START EXERCISE MATERIALS

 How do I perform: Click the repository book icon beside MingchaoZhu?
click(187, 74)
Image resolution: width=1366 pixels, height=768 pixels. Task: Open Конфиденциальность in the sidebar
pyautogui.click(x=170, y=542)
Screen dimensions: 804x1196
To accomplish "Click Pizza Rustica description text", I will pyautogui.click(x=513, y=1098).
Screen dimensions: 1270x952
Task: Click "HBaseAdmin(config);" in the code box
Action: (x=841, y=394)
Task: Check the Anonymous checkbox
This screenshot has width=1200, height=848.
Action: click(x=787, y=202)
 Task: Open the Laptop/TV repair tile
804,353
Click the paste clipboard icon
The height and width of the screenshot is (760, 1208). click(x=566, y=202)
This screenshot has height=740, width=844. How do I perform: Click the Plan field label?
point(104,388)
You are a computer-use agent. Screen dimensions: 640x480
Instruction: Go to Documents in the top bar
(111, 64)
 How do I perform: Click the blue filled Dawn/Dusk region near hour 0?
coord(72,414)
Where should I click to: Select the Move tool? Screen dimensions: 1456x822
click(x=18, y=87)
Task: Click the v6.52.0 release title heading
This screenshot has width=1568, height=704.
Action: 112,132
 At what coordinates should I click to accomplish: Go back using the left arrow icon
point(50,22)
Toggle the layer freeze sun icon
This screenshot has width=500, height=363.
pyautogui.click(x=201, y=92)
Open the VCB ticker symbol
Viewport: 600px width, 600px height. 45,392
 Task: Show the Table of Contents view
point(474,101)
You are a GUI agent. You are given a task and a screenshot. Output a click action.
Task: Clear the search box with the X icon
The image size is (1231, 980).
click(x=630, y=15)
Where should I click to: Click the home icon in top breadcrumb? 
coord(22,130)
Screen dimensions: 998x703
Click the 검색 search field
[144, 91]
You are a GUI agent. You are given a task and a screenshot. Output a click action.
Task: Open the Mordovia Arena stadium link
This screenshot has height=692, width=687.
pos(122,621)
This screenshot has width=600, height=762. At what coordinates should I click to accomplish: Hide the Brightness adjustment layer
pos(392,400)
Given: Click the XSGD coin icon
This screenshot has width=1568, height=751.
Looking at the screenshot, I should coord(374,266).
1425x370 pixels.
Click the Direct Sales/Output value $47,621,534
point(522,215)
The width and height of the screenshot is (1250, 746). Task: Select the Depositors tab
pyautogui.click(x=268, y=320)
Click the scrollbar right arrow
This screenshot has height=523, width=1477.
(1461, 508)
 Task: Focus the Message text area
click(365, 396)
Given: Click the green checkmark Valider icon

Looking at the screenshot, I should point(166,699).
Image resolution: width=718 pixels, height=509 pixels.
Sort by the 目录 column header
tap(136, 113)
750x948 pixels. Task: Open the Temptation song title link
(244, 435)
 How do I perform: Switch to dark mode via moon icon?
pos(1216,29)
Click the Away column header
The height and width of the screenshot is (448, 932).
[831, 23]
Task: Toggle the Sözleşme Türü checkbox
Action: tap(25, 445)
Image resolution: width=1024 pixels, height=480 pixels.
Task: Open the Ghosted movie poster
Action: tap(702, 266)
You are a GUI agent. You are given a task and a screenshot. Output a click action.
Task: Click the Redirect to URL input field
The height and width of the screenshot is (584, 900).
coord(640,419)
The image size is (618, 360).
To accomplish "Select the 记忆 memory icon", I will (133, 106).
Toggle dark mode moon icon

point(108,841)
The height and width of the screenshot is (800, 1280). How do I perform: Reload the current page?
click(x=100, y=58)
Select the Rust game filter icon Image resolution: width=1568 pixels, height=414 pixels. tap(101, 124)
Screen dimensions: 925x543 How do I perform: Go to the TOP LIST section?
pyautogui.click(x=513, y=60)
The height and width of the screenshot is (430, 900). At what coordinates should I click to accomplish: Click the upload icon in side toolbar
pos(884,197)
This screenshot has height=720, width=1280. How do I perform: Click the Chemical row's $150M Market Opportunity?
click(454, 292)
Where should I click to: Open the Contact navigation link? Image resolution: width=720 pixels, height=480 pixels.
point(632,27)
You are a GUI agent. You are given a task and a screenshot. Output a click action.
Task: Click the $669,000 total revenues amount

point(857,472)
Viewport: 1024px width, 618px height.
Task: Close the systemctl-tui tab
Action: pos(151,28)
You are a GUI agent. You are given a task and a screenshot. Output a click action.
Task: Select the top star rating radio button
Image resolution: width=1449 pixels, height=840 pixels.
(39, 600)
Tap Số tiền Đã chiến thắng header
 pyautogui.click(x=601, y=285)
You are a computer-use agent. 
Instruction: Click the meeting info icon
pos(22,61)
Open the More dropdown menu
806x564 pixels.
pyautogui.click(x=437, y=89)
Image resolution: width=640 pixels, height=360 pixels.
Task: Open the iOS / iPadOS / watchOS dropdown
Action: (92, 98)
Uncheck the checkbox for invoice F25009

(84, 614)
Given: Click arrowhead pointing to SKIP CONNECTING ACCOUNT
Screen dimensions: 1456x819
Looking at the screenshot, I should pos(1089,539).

END EXERCISE MATERIALS

> WORK ITEM: Retrieve each line from the records above where the word "computer" occurs.

> RESPONSE BOX:
You are a computer-use agent. Screen dimensions: 640x480
You are a computer-use agent. 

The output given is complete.